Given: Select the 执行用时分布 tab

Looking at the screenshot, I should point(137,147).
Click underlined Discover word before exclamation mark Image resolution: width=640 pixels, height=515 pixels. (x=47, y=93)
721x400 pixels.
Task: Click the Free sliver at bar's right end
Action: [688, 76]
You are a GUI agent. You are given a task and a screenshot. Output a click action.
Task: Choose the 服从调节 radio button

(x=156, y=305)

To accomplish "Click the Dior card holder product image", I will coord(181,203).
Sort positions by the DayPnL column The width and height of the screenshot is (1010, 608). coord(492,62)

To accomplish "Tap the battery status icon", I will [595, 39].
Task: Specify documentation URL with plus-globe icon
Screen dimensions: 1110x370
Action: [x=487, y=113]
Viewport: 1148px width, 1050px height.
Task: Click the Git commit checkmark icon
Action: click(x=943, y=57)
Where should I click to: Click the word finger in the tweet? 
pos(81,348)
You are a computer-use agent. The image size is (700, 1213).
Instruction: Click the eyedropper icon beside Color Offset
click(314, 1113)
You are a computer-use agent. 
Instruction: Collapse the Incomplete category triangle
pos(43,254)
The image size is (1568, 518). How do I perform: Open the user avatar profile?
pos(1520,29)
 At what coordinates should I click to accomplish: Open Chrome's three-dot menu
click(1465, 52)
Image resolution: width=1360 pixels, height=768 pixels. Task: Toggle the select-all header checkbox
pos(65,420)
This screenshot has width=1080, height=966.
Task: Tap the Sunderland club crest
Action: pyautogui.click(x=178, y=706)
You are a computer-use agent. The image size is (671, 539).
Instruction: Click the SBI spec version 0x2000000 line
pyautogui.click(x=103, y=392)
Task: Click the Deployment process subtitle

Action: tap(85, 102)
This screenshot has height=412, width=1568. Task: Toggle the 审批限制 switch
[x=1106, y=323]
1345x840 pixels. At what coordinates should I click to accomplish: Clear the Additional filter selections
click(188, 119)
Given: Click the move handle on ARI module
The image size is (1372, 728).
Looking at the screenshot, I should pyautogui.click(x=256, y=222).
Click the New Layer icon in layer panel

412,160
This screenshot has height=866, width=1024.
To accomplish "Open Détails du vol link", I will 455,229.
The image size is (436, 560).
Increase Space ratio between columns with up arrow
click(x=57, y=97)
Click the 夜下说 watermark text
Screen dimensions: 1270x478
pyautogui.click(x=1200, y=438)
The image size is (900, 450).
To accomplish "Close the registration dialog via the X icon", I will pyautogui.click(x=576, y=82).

##############################

TASK ITEM
Where a line in the records above holds the string "will", it counts toward the total; give that total alone.

YOUR RESPONSE
4